* **Work to complete**: In the listing that follows, the range to quote begins at the line that has "The image size is (245, 153)." and ends after the line that has "Mark the Convenience"; quote it verbatim and add nothing.

* **Input data**:
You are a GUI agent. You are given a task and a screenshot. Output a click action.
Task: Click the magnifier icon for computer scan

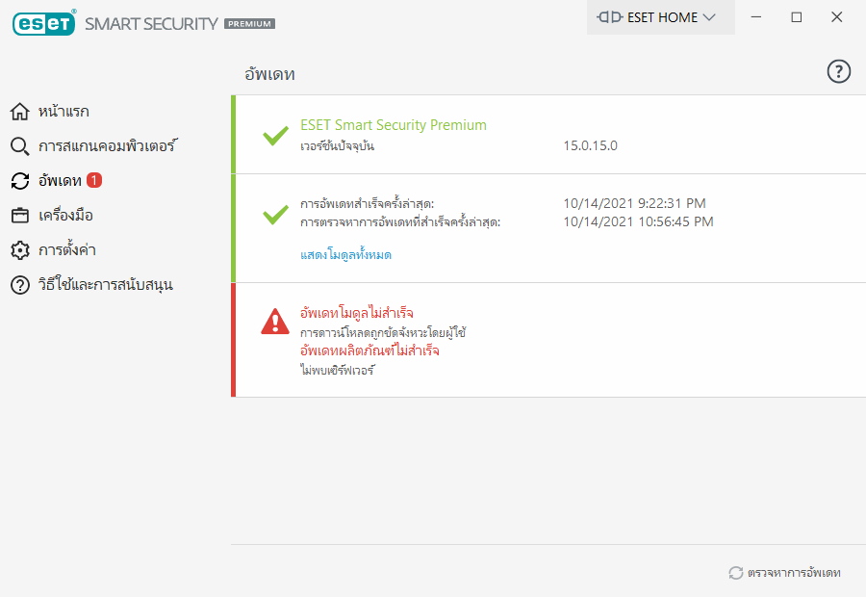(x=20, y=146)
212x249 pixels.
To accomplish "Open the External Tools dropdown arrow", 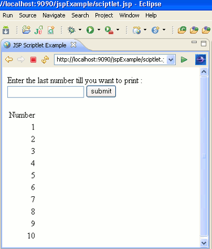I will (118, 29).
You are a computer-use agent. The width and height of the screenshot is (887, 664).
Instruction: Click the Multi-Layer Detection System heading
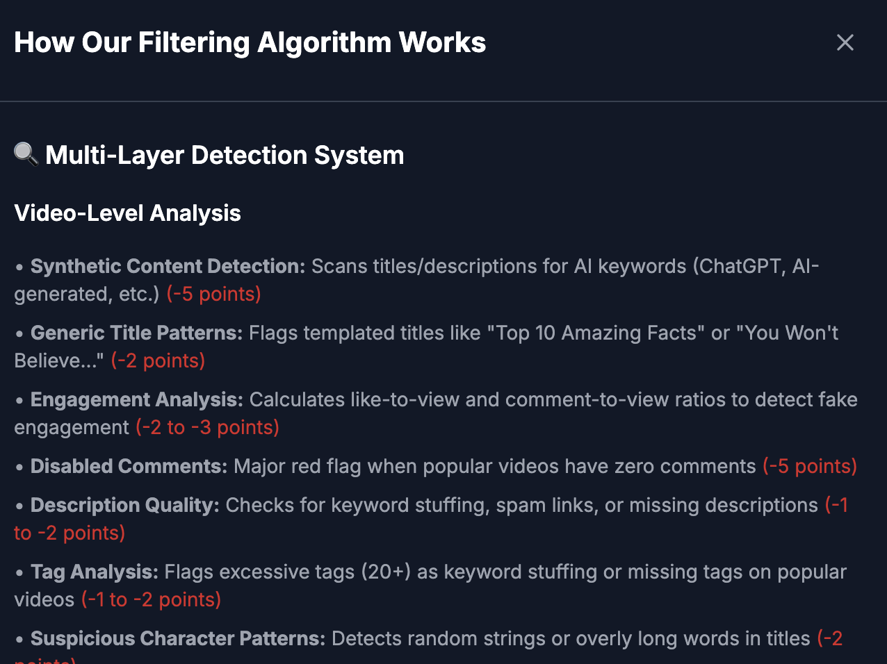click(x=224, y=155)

==

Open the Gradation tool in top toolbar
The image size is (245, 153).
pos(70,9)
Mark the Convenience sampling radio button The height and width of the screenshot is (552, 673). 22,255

* **Response below**:
The image size is (245, 153).
pos(70,9)
Mark the Convenience sampling radio button The height and width of the screenshot is (552, 673). 22,255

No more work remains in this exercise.